● Information supplied
>> START
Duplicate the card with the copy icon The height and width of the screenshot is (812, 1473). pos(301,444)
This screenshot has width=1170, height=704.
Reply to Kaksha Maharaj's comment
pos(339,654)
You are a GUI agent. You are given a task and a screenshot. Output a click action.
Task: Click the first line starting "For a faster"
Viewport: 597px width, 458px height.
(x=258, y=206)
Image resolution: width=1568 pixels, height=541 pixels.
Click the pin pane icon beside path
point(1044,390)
>> END
>> START
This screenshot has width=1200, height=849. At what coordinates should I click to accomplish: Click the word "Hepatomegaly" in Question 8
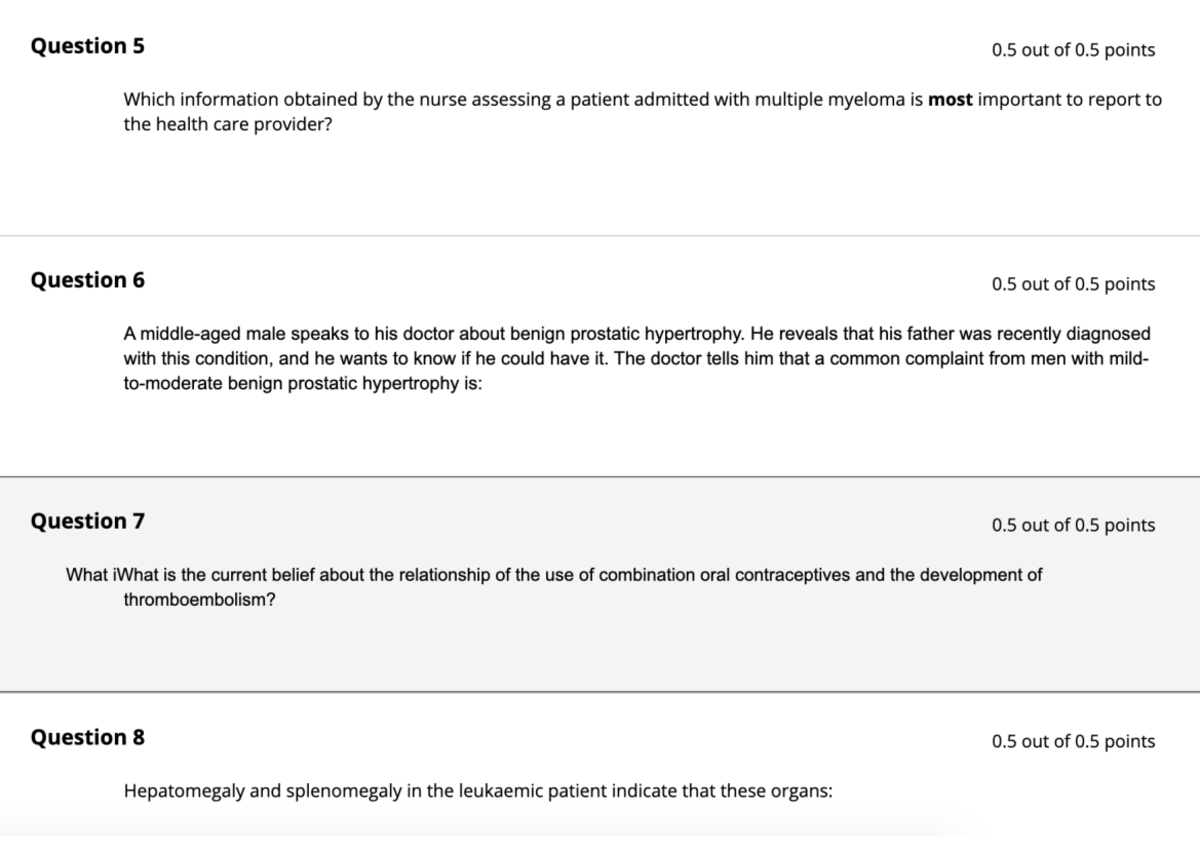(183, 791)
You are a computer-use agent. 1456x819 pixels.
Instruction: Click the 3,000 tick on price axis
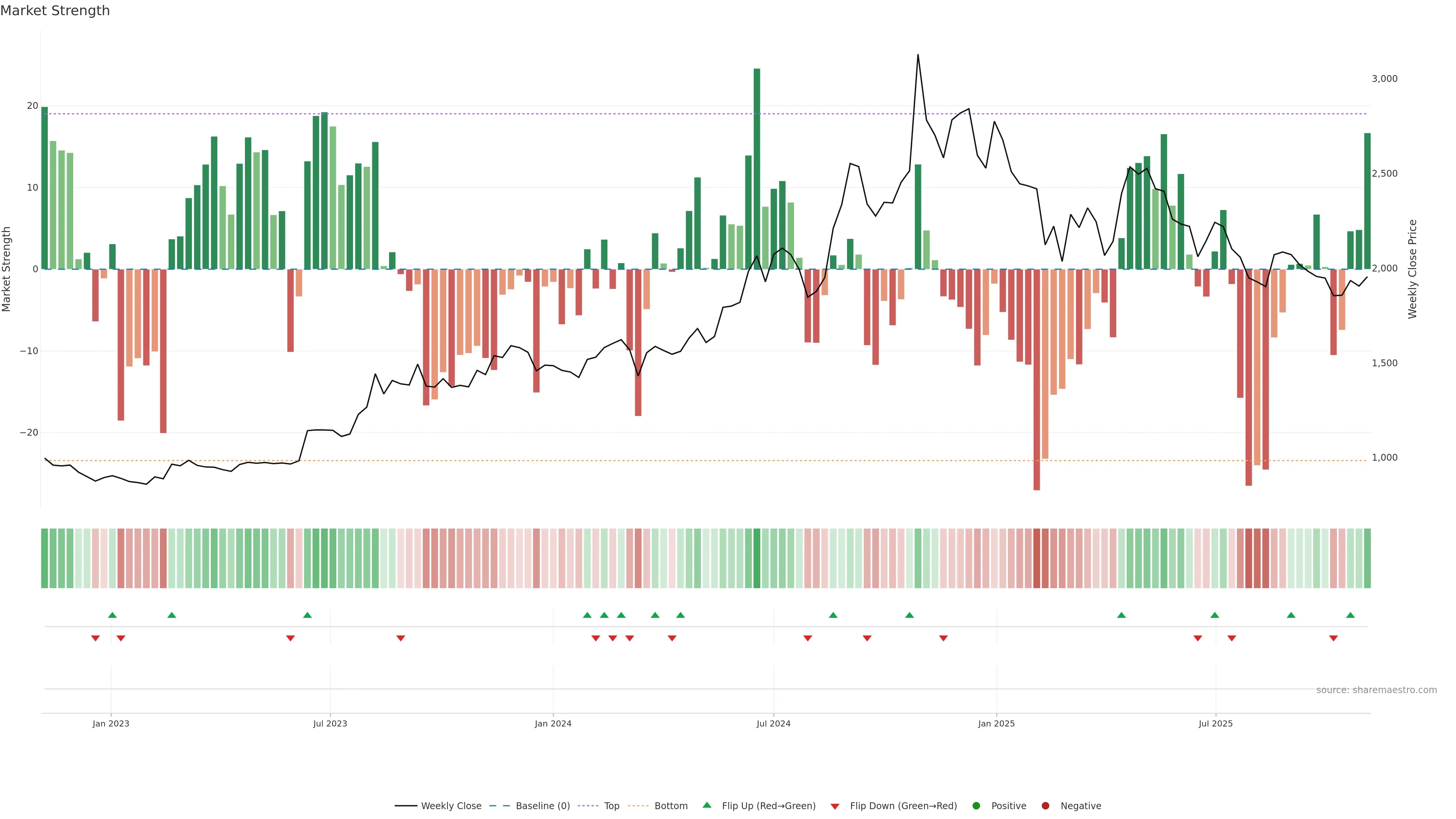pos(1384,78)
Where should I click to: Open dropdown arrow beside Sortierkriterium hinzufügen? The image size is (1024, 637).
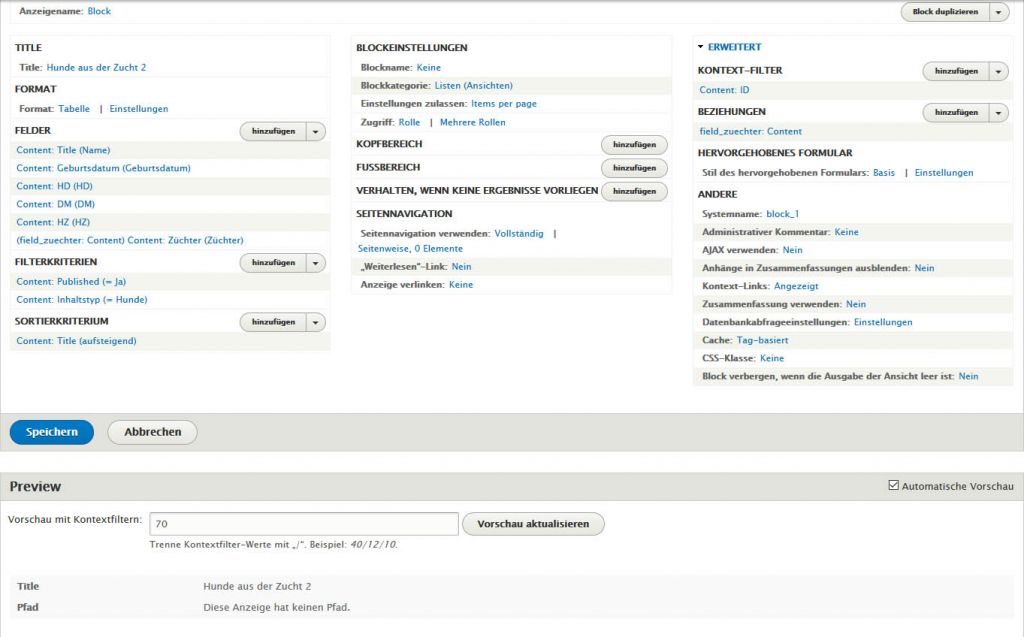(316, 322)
>> END
>> START
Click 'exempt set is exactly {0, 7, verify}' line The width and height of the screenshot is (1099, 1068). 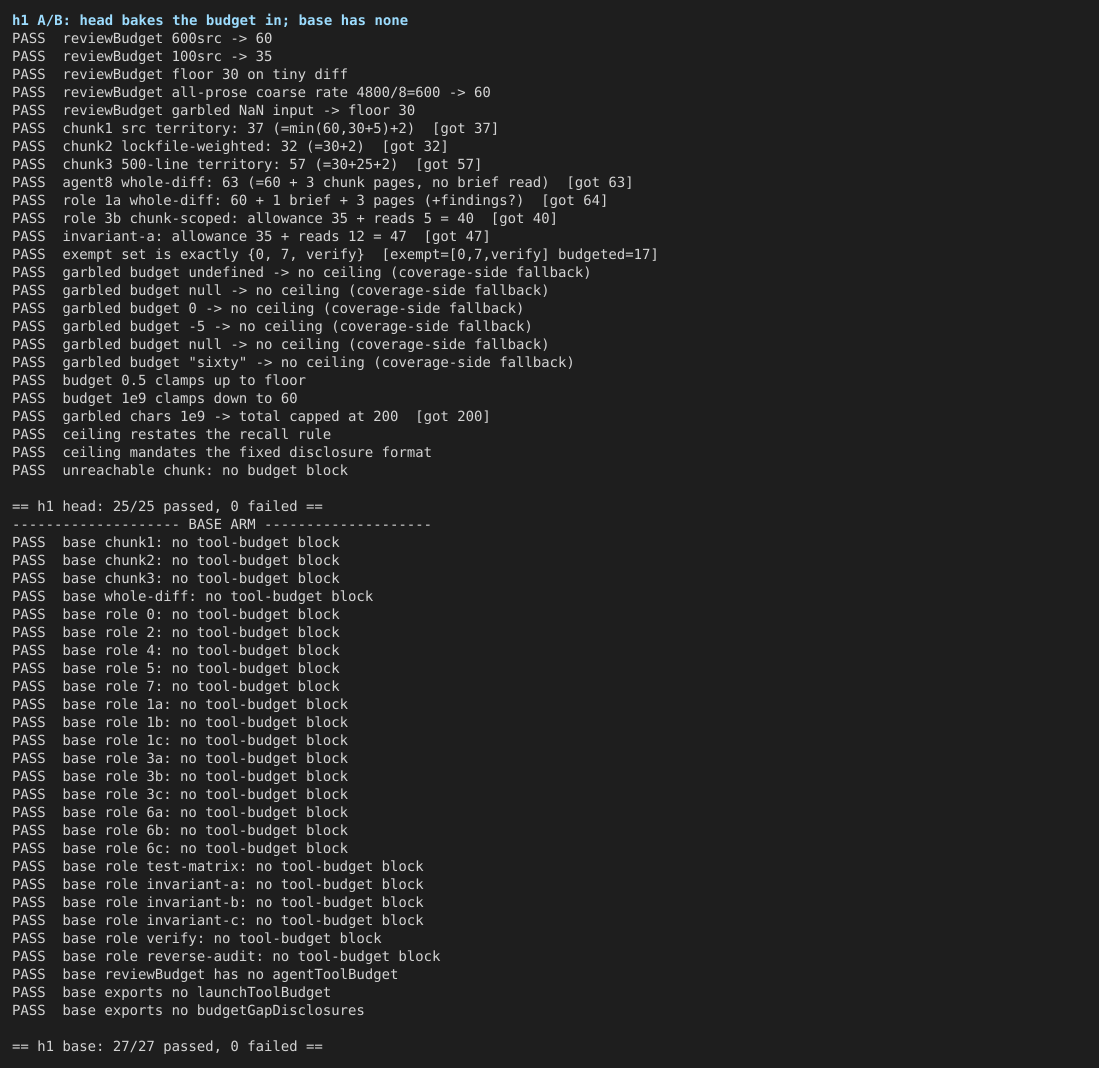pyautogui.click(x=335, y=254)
>> END
● What to work on
Render the listing as a JSON list of strings, one string per line and no entries for blank lines, starting at the line that contains "Duplicate the card" and ending after the line that contains "point(1044,390)".

● Output
[
  "Duplicate the card with the copy icon The height and width of the screenshot is (812, 1473). pos(301,444)",
  "This screenshot has width=1170, height=704.",
  "Reply to Kaksha Maharaj's comment",
  "pos(339,654)",
  "You are a GUI agent. You are given a task and a screenshot. Output a click action.",
  "Task: Click the first line starting \"For a faster\"",
  "Viewport: 597px width, 458px height.",
  "(x=258, y=206)",
  "Image resolution: width=1568 pixels, height=541 pixels.",
  "Click the pin pane icon beside path",
  "point(1044,390)"
]